Tell your stories to PrecariCorps in 300-500 words. What's PrecariCorps and why should you care? If you're an adjunct professor anywhere, you know what the wages and treatment are like. Unless you're the kind of adjunct who has a full-time industry job and moonlights because you like to teach, you're making poverty-level wages for those contact hours, teaching up to 9 classes at multiple universities/colleges/on-line for profit diploma mills to make ends meet with no guarantee you'll have anything to teach next semester, let alone next year or over the summer. This is the new academic precariat and we're 75% of the faculty now. Our wages are a fraction of what similarly credentialed experts make in industry, yet we often can't get jobs outside academe because we're overqualified. That's a fine Catch-22, yet many members of the public don't know that their tuition dollars are not going to our salaries, or that their taxes are subsidizing us the same way we're subsidizing WalMart workers: via social services we need to pay our bills: Obamacare, food stamps, unemployment (if we can get it), WIC and other forms of welfare.
That's where PrecariCorps comes in. Their primary purpose is "Improving Lives and Livelihoods of Contingent Faculty with Hardship Relief Funds or Grants for Faculty Development. To accomplish our first goal, PrecariCorps will offer contingent faculty donations through one of our programs, the Hardship Relief Fund or the Grant for Faculty Development. Applicants may email a completed application to receive either a donation to help them pay one bill or help them travel to one conference." To this end, they're applying for 501(c)(3) status as a charitable organization.

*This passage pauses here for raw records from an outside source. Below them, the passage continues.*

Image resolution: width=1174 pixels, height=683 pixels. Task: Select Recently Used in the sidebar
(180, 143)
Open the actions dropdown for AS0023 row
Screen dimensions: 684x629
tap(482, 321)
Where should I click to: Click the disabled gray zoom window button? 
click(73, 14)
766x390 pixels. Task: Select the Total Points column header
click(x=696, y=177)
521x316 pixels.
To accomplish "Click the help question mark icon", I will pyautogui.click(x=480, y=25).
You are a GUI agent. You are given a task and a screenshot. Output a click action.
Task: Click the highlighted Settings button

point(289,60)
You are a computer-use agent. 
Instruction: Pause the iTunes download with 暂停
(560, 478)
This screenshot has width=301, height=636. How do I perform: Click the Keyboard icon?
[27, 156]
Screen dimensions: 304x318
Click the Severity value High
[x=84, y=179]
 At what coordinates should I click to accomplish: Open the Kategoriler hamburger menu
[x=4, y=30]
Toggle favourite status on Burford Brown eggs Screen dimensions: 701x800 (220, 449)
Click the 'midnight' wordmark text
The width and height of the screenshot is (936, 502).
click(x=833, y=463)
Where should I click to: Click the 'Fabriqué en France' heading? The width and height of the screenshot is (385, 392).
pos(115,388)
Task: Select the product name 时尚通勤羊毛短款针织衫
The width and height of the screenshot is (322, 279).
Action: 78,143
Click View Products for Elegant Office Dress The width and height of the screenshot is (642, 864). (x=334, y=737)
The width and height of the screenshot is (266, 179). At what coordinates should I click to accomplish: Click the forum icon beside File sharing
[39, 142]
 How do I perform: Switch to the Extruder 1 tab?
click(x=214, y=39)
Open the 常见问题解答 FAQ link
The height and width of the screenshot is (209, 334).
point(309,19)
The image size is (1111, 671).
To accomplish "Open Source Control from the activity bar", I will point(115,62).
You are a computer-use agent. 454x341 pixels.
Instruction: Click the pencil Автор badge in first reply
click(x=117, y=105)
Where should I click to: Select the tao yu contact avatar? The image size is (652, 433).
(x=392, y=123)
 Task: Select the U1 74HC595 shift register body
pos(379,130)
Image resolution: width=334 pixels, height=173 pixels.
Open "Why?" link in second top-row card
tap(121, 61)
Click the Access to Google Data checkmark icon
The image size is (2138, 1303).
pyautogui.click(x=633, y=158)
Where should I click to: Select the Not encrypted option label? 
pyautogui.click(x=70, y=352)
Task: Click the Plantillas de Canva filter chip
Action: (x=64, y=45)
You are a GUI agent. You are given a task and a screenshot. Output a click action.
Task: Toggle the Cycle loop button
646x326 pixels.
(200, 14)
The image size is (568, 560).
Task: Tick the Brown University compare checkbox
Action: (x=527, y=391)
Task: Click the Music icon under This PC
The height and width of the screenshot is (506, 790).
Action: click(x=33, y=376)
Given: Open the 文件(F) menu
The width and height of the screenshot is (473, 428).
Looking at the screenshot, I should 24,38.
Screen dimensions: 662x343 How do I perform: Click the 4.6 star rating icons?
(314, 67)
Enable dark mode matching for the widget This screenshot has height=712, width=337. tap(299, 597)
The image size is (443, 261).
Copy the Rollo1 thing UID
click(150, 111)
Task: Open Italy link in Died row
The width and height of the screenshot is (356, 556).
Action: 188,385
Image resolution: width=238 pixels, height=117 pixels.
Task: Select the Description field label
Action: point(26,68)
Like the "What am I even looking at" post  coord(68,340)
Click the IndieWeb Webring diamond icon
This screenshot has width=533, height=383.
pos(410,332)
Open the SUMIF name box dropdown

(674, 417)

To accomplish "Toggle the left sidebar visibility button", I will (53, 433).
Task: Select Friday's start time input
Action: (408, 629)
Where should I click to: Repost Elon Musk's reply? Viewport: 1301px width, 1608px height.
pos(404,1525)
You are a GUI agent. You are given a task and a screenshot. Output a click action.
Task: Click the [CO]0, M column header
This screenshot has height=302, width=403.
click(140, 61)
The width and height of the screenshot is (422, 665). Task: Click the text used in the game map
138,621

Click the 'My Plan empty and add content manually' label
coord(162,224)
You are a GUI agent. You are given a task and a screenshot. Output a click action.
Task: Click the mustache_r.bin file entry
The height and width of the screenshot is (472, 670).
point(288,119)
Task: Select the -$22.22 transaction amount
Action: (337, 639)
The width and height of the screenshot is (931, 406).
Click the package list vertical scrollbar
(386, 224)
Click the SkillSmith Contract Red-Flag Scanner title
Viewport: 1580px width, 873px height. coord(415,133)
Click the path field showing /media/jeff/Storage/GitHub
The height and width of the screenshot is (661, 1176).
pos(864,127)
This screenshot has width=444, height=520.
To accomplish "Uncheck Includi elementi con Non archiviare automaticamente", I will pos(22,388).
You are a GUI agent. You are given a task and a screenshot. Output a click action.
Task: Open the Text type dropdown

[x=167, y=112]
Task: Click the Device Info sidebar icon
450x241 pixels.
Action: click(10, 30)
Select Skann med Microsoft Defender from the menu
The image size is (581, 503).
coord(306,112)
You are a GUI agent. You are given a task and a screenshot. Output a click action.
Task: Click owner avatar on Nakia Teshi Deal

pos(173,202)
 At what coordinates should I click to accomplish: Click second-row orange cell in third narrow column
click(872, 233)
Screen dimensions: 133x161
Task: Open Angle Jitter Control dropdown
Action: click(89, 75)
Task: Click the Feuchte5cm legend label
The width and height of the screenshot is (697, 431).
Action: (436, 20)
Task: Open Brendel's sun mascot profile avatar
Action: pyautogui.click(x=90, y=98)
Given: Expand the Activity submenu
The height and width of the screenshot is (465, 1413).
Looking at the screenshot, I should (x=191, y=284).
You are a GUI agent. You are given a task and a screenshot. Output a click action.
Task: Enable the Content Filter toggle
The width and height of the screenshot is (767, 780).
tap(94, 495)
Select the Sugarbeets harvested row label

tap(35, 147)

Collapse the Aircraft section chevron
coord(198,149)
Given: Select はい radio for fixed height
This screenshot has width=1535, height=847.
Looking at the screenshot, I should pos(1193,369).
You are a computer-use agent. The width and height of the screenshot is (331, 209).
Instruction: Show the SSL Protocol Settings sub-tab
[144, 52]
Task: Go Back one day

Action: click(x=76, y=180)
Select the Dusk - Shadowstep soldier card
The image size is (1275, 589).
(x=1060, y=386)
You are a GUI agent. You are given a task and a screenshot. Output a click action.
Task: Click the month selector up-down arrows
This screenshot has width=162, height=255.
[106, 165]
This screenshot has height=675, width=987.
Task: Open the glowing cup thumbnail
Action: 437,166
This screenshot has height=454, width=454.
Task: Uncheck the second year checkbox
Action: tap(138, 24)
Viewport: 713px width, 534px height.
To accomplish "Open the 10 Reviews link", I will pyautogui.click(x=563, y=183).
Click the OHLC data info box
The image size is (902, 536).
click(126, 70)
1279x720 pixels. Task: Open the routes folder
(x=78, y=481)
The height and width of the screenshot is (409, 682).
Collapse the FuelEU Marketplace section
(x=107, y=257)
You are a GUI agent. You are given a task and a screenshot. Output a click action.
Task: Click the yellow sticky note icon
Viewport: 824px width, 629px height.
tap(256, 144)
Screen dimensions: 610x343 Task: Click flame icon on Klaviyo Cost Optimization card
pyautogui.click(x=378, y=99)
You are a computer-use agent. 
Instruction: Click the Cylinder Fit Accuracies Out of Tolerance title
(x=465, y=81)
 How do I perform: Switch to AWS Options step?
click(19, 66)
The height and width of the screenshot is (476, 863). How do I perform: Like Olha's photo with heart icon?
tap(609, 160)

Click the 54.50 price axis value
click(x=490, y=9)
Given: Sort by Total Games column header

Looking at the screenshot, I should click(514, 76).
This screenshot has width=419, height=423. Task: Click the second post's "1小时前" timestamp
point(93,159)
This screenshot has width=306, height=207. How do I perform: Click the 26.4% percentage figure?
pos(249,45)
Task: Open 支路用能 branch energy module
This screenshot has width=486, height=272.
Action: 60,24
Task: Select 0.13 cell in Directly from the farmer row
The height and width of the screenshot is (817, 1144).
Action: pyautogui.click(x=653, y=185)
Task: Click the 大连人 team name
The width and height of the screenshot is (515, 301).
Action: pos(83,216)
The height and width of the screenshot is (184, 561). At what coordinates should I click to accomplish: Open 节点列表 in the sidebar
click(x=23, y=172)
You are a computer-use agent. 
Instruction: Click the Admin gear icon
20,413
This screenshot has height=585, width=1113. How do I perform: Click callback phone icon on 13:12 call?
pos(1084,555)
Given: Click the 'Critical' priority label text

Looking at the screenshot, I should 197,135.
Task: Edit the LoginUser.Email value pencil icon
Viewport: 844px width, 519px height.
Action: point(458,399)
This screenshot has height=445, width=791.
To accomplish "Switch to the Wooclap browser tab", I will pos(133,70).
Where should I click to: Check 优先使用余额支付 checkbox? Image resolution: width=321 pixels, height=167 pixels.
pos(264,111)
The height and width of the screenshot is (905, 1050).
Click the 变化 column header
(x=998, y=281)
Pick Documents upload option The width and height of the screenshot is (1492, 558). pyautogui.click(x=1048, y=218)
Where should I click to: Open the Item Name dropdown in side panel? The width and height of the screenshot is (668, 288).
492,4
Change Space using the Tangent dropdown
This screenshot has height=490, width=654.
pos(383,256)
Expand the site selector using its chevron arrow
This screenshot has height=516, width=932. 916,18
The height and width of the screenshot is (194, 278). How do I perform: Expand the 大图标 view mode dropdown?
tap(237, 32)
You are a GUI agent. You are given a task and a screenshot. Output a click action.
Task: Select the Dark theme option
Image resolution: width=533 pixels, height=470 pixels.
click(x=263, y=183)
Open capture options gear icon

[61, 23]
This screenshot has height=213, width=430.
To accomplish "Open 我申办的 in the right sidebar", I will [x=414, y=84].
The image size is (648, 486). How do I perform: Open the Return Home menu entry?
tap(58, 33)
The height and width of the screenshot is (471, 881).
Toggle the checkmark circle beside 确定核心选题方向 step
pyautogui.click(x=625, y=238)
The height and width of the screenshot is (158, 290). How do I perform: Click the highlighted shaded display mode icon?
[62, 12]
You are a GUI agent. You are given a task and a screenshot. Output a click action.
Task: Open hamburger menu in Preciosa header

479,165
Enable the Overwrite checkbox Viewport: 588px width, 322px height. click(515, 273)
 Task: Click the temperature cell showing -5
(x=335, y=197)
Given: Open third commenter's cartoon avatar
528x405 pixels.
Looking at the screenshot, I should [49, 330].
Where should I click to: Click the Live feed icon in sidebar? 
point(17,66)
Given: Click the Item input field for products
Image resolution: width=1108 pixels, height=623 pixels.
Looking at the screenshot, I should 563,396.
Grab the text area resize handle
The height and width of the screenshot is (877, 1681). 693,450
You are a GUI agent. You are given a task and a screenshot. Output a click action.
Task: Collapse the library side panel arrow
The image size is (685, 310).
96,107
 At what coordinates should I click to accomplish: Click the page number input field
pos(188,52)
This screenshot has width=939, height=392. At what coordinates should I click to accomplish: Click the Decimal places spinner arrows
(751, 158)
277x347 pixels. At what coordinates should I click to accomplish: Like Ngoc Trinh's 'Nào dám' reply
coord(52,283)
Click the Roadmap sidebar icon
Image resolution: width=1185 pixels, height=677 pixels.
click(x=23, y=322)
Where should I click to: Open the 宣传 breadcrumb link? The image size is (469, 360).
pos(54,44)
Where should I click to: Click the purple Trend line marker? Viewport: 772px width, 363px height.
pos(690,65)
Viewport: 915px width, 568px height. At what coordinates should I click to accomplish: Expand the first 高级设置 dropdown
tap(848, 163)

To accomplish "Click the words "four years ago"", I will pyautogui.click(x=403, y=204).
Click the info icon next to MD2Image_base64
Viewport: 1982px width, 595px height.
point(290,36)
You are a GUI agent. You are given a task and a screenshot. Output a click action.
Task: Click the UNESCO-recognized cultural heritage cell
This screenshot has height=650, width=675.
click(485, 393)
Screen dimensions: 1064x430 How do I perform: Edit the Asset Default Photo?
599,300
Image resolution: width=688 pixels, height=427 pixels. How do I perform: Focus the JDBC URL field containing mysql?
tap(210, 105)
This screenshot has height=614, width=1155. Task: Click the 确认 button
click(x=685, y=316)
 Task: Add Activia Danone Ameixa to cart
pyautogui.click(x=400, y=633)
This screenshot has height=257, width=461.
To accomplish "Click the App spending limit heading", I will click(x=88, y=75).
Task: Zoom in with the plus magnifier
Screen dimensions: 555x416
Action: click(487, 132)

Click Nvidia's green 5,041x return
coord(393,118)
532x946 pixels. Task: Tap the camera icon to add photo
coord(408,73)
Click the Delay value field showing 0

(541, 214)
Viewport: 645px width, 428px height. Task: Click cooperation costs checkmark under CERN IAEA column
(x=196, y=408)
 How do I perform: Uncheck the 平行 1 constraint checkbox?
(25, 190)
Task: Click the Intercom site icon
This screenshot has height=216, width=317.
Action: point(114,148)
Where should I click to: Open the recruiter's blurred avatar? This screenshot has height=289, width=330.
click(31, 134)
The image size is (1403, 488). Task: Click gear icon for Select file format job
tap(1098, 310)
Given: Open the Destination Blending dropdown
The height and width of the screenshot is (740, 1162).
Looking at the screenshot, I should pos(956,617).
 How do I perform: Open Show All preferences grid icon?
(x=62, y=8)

Think about that for a minute. Imagine if public school teachers in pre-K-12 were dependent upon charitable donations to survive while doing their jobs, instead of making a middle class living (though that has become more rare now too). Imagine if engineers, doctors, pharmacists, lawyers and other highly qualified professionals were in the same boat. Would you want a doctor who couldn't pay off her med school bills and had to scramble for work among four or five different offices, never knowing where they'd be and making it impossible to see the same doctor twice? Oh wait, that's what it's like at many clinics for the poor. And we see how well that works by the mortality rates for the poor.
At the same time, professional administrators make many times what adjunct professors do, and never set foot in the classroom, never do the real work of a university, which is education. At many institutions of higher education, there are now twice as many administrators as faculty, full-time or otherwise. Twice as many.
Guess where that tuition money is going.
So to my mind, a large part of PrecariCorps purpose is to highlight the shame of our academic system which is being sucked dry by an overabundance of parasitical administrative positions at the cost of the quality of some of the best education in the world. Hungry, stressed, impoverished teachers don't and can't do their best work when they're worried about survival. No one does. It's time we decided who was more important in higher education and start supporting our educators and not via charity.